Facebook has published new service conditions, more details about content deletions, advertising targeting and intellectual property rights of users. According to Facebook, the new conditions are not a change in the way the platform functions, but are aimed at giving users a clearer picture of the platform. The new conditions take effect on July 31.
Much of the updated language is the result of specific work with European regulators, a Facebook representative said The edge. "Several of the updates are the result of our work with the European Consumer Protection Cooperation Network (a division of the European Commission)," said the representative. Facebook works with the European group was announced in Apriland the company agreed to publicly change the terms and conditions before the end of June.
"Other (updates) are based on input from ongoing discussions with regulators, policy makers and consumer protection experts around the world," the representative continued.
As stated earlier, the terms of service contain various reasons why content may violate Facebook standards. Although the new version content in particular deletes & # 39; content & # 39; or & # 39; limited & # 39; makes, presumably in a nod to Facebook's new focus on limiting reach.
Another extensive section explains when and how Facebook & # 39; s new appeal and review process can be invoked:
If we remove content that you have shared in violation of our Community Standards, we will let you know what options you have to request a new review unless you violate these Terms or repeatedly or if this exposes us or others to legal liability; harm our community of users; compromise or disrupt the integrity or operation of our services, systems or products; where we are limited due to technical limitations; or where we are prohibited from doing so for legal reasons.

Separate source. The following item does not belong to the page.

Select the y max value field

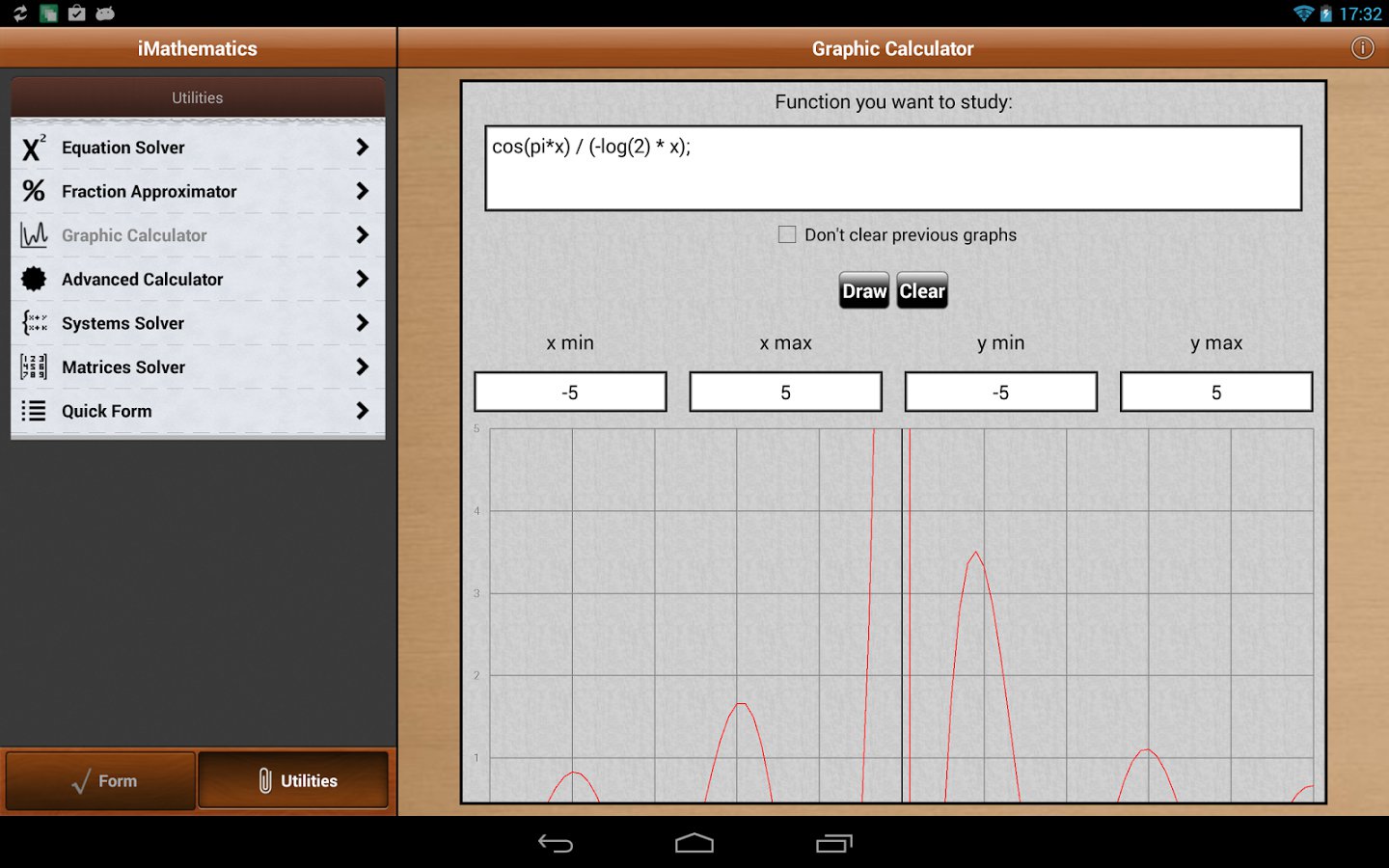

This is quite complicated, but it goes a long way to explaining the overlapping requirements for when a moderation decision can be announced and appealed. Facebook is often subject to a legal Gag order in criminal cases. Full disclosure and attraction can also pose security issues if a certain piece of content is removed for exploiting technical vulnerabilities on Facebook.
The new terms also make it clear that users remain the owners of photos and other content uploaded to Facebook. Facebook only claims the right to display that content in connection with Facebook products, a right that the company gives up if an account is deleted. The new terms also cover much more detail about how Facebook uses personal information to target advertisements, which is a sore spot in a number of congress hearings.
"We do not sell your personal data", is the section. "We allow advertisers to tell us things such as their business purpose and the type of audience they want to see their ads (for example, people between the ages of 18 and 35 who love cycling). Then we show their ads to people who might be interested "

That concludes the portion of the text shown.